**Request a**
Output the rows from the line containing "Task: Select the Life Insurance option" through the line containing "Action: (x=41, y=814)", unchanged.

-- Begin Extract --

[alsa-devel] [PATCH v3] ALSA: compress: fix drain calls blocking other compress functions

Takashi Iwai tiwai at suse.de
Wed Oct 30 17:38:35 CET 2013


At Wed, 30 Oct 2013 21:03:54 +0530,
Vinod Koul wrote:
> 
> On Wed, Oct 30, 2013 at 05:24:12PM +0100, Takashi Iwai wrote:
> > At Wed, 30 Oct 2013 20:48:40 +0530,
> > Vinod Koul wrote:
> > > 
> > > On Wed, Oct 30, 2013 at 05:01:38PM +0100, Takashi Iwai wrote:
> > >  
> > > > > > > +static int snd_compress_wait_for_drain(struct snd_compr_stream *stream)
> > > > > > > +{
> > > > > > > +	/*
> > > > > > > +	 * We are called with lock held. So drop the lock while we wait for
> > > > > > > +	 * drain complete notfication from the driver
> > > > > > > +	 *
> > > > > > > +	 * It is expected that driver will notify the drain completion and then
> > > > > > > +	 * stream will be moved to SETUP state, even if draining resulted in an
> > > > > > > +	 * error. We can trigger next track after this.
> > > > > > > +	 */
> > > > > > > +	stream->runtime->state = SNDRV_PCM_STATE_DRAINING;
> > > > > > > +	mutex_unlock(&stream->device->lock);
> > > > > > > +
> > > > > > > +	wait_event(stream->runtime->wait, stream->runtime->drain_wake);
> > > > > > 
> > > > > > Don't you really want the interruption?

-- End Extract --
-- Begin Available records --

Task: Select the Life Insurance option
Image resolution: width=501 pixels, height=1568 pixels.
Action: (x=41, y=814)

-- End Available records --
-- Begin Available records --

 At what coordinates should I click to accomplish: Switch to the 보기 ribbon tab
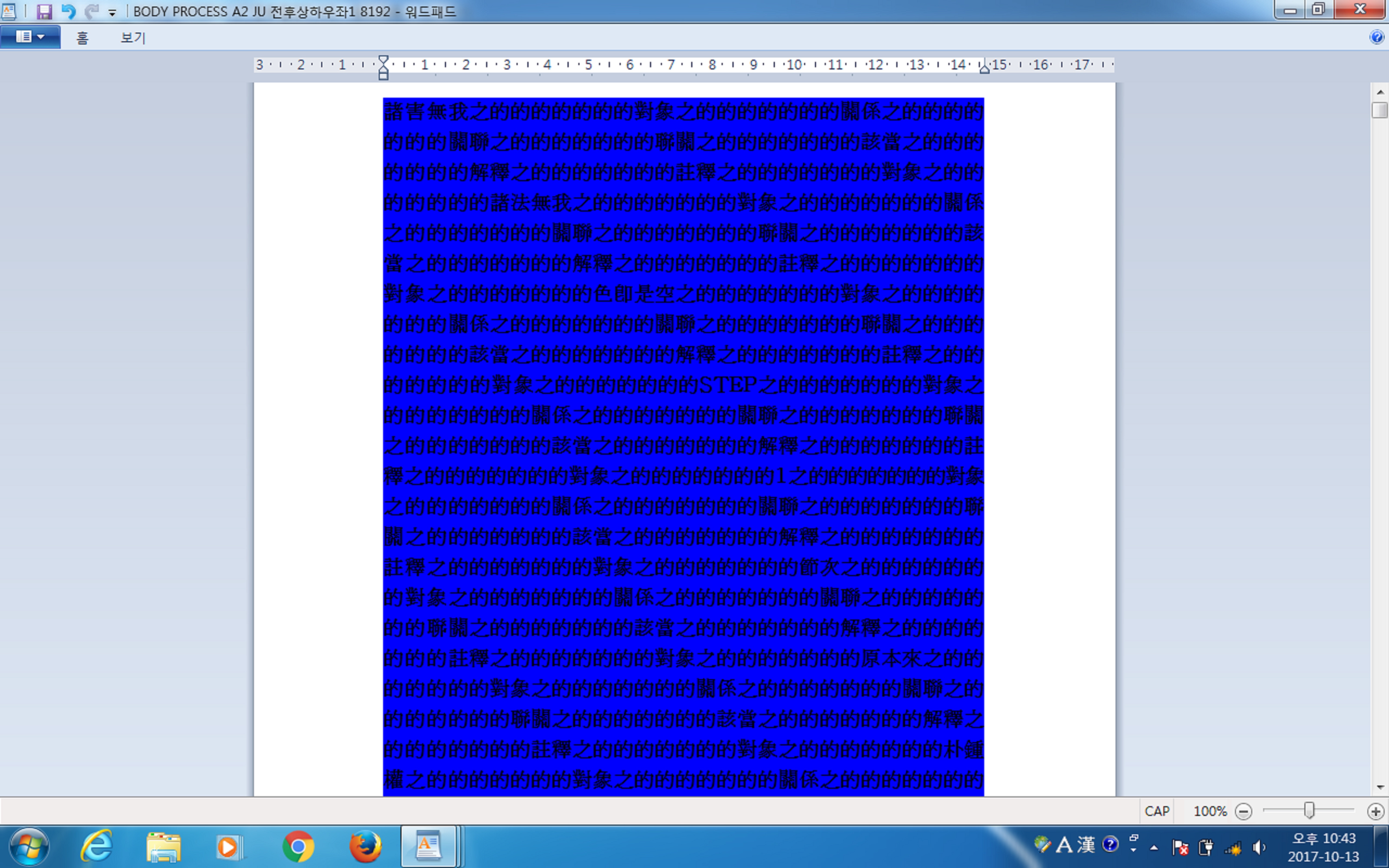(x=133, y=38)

-- End Available records --
-- Begin Available records --

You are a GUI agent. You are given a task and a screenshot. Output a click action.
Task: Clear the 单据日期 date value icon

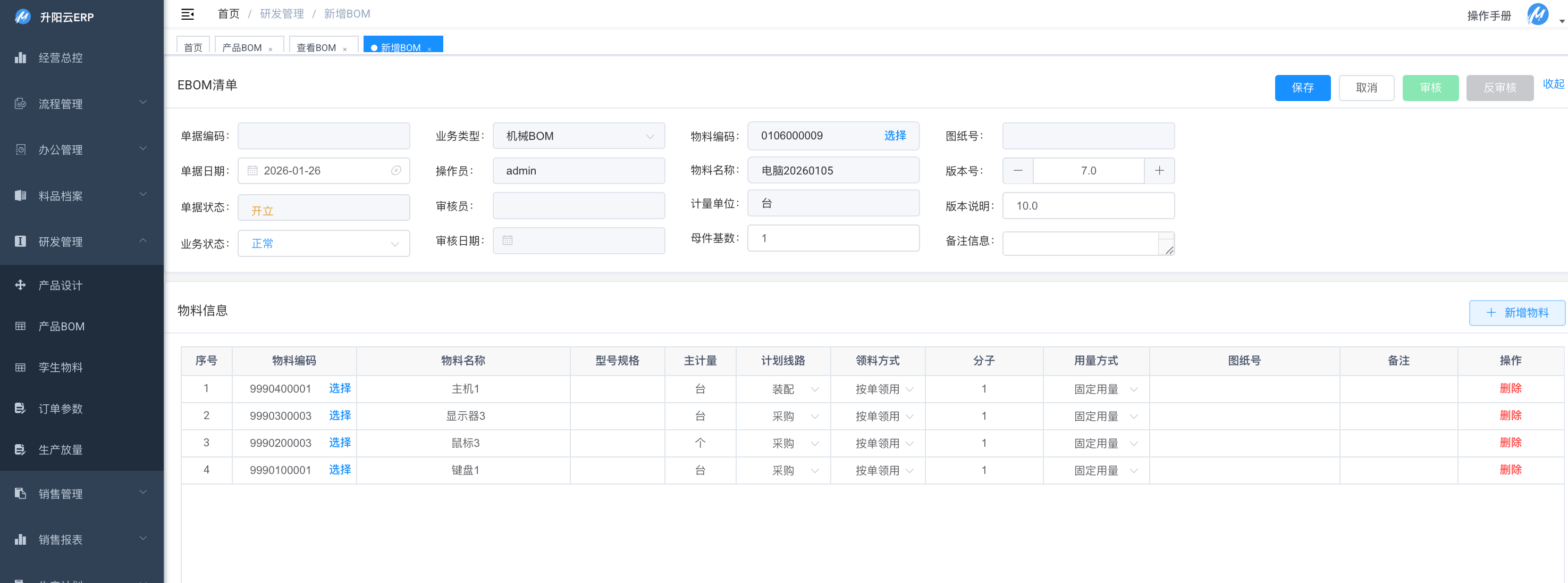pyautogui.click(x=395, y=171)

-- End Available records --

**Request b**
Return the full mailing-list message about the ALSA compress drain patch verbatim.

**Complete response a**
Task: Select the Life Insurance option
Image resolution: width=501 pixels, height=1568 pixels.
Action: (x=41, y=814)

**Complete response b**
[alsa-devel] [PATCH v3] ALSA: compress: fix drain calls blocking other compress functions

Takashi Iwai tiwai at suse.de
Wed Oct 30 17:38:35 CET 2013


At Wed, 30 Oct 2013 21:03:54 +0530,
Vinod Koul wrote:
> 
> On Wed, Oct 30, 2013 at 05:24:12PM +0100, Takashi Iwai wrote:
> > At Wed, 30 Oct 2013 20:48:40 +0530,
> > Vinod Koul wrote:
> > > 
> > > On Wed, Oct 30, 2013 at 05:01:38PM +0100, Takashi Iwai wrote:
> > >  
> > > > > > > +static int snd_compress_wait_for_drain(struct snd_compr_stream *stream)
> > > > > > > +{
> > > > > > > +	/*
> > > > > > > +	 * We are called with lock held. So drop the lock while we wait for
> > > > > > > +	 * drain complete notfication from the driver
> > > > > > > +	 *
> > > > > > > +	 * It is expected that driver will notify the drain completion and then
> > > > > > > +	 * stream will be moved to SETUP state, even if draining resulted in an
> > > > > > > +	 * error. We can trigger next track after this.
> > > > > > > +	 */
> > > > > > > +	stream->runtime->state = SNDRV_PCM_STATE_DRAINING;
> > > > > > > +	mutex_unlock(&stream->device->lock);
> > > > > > > +
> > > > > > > +	wait_event(stream->runtime->wait, stream->runtime->drain_wake);
> > > > > > 
> > > > > > Don't you really want the interruption?